**WHAT TO DO**
Please begin with the line containing "This screenshot has" and reproduce each line exactly until the records below end, without any pictures.

[Items listed in a dataset]
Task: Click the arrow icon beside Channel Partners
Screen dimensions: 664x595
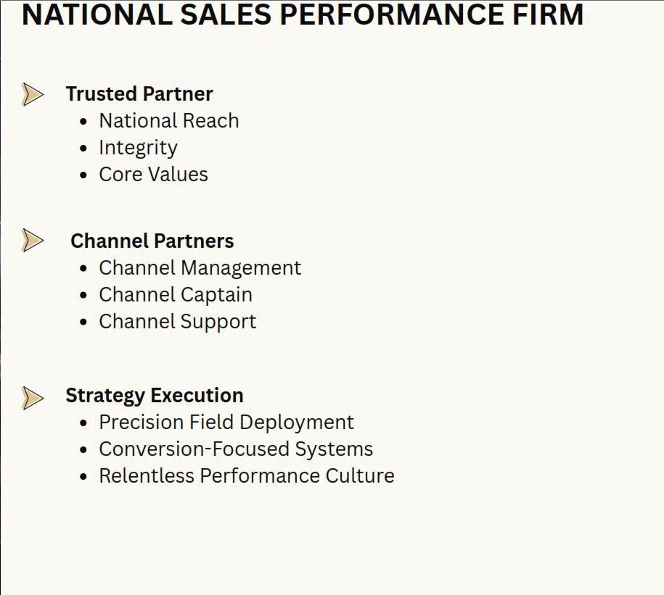Action: tap(32, 240)
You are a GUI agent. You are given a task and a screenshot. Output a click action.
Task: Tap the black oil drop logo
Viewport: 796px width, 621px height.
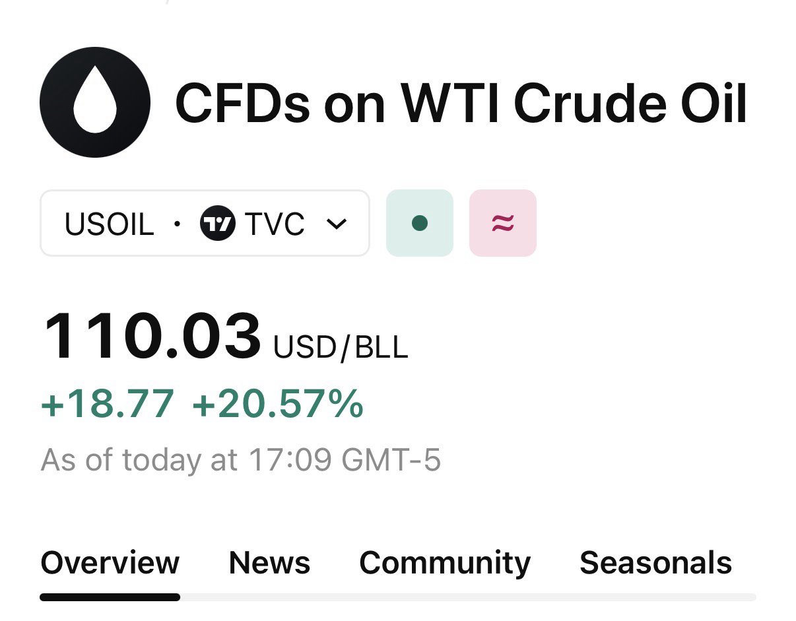[x=95, y=102]
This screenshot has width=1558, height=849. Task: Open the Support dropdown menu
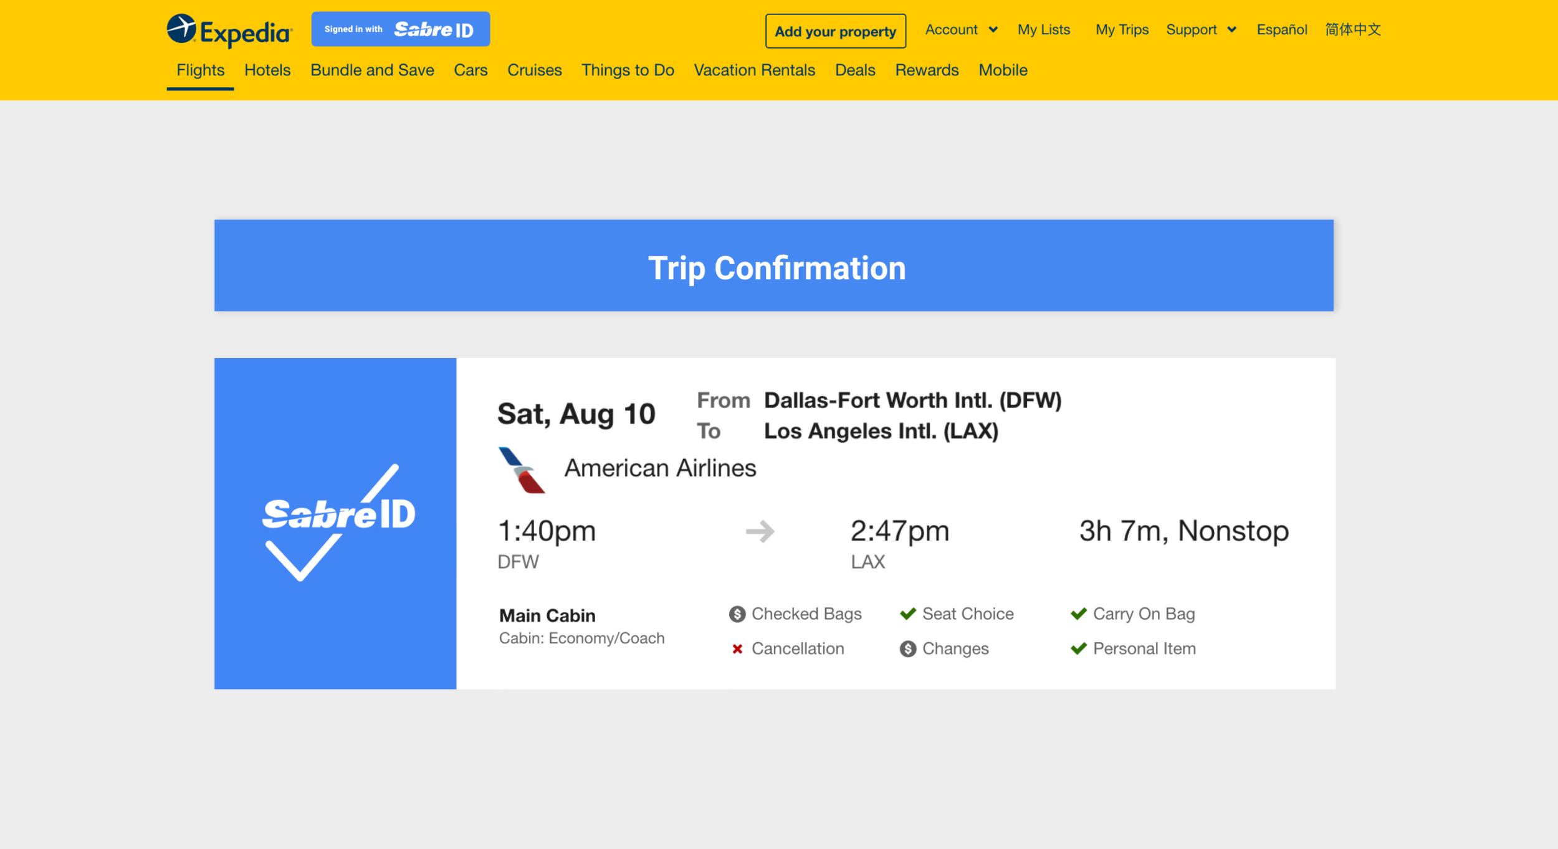click(x=1201, y=30)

**RESPONSE TO THE TASK**
This screenshot has width=1558, height=849. Task: Open the Support dropdown menu
click(x=1201, y=30)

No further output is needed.